- Information given
· · · · · · ·
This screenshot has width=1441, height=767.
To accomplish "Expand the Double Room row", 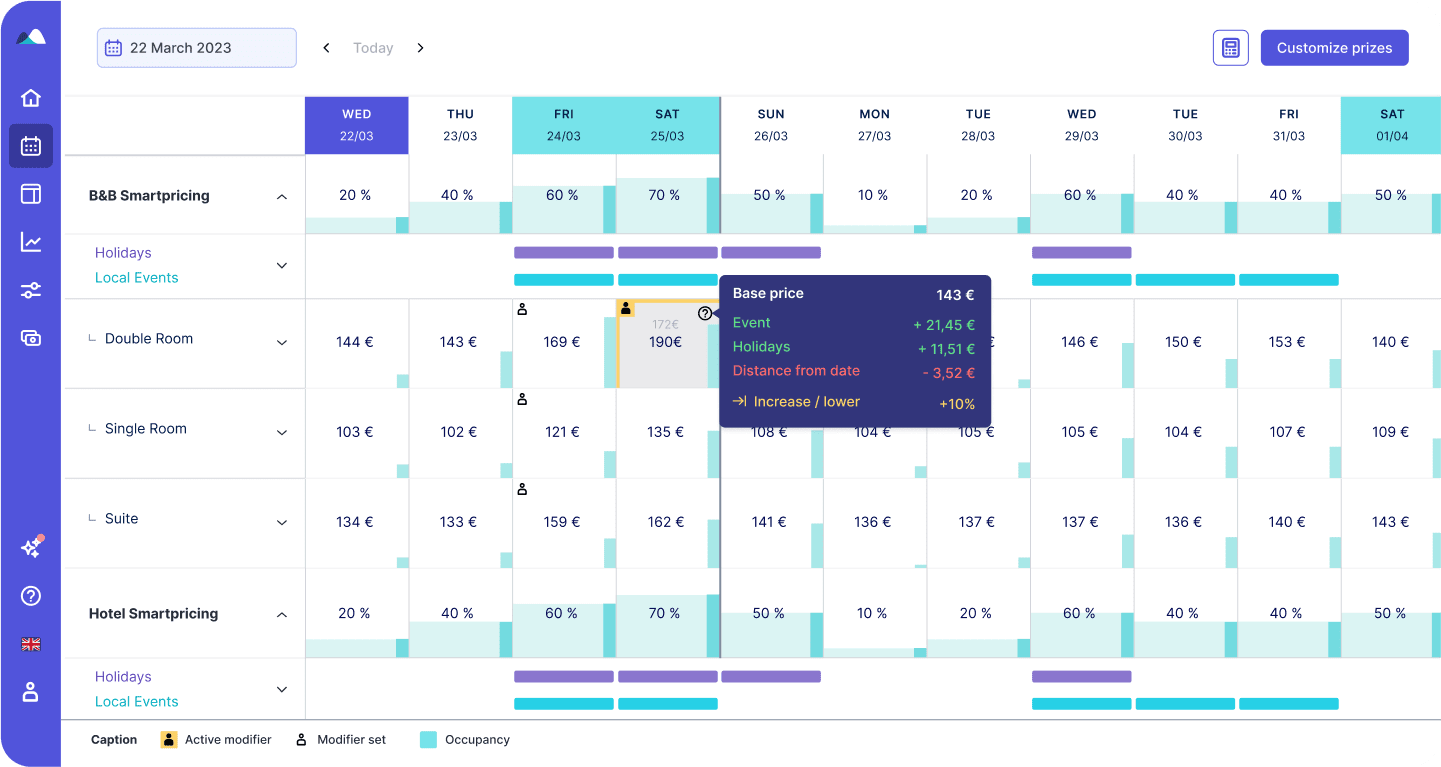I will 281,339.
· · · · · · ·
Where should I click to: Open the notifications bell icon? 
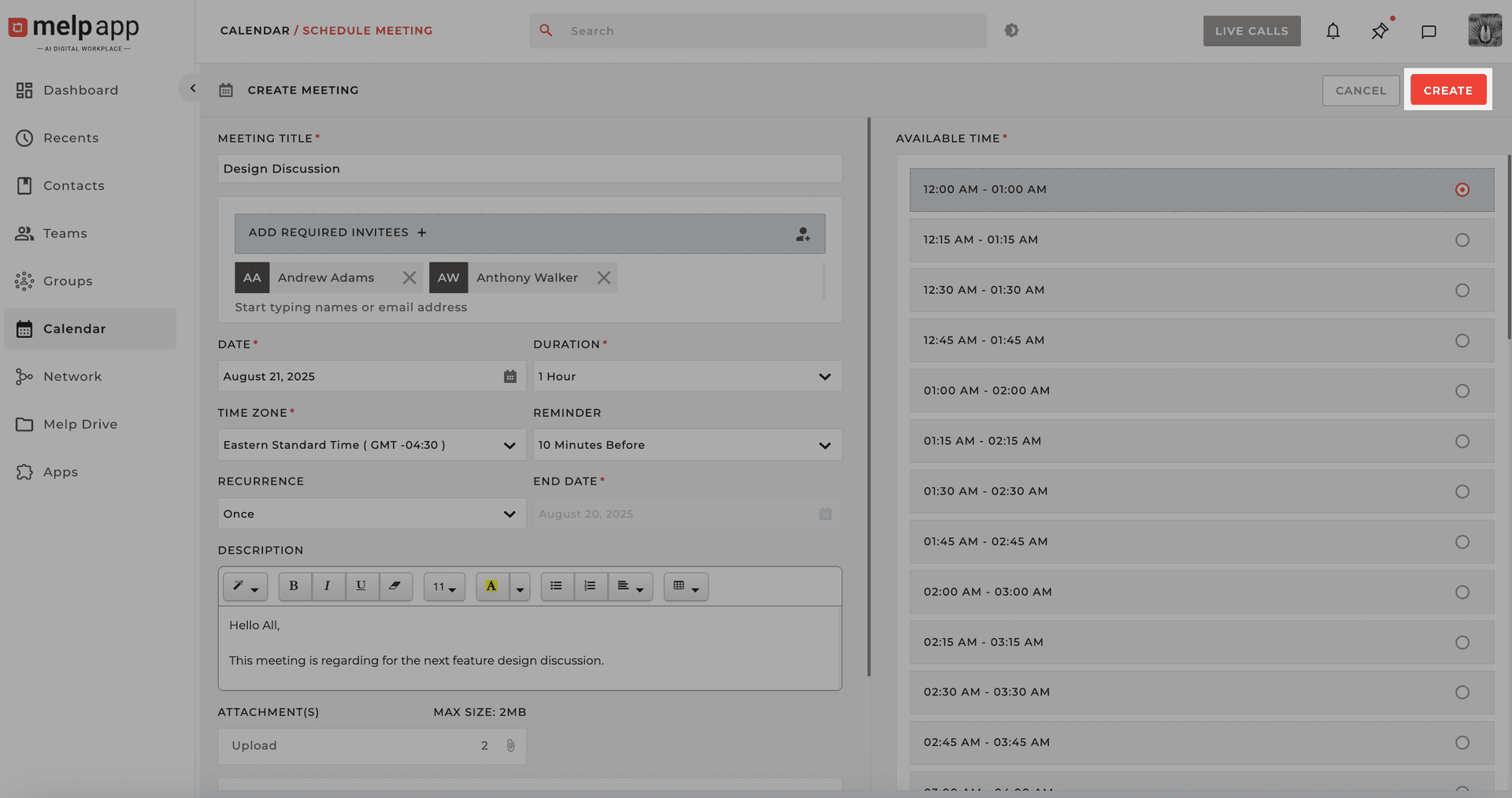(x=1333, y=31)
· · · · · · ·
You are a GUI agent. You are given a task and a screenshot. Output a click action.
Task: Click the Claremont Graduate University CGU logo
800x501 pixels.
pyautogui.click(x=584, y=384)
· · · · · · ·
Duplicate everything in the listing from the line containing "Where should I" down to the line containing "(x=1333, y=31)", keeping both of those lines. Leave the pictures out.

- Solved exercise
Where should I click to: Open the notifications bell icon? 
(x=1333, y=31)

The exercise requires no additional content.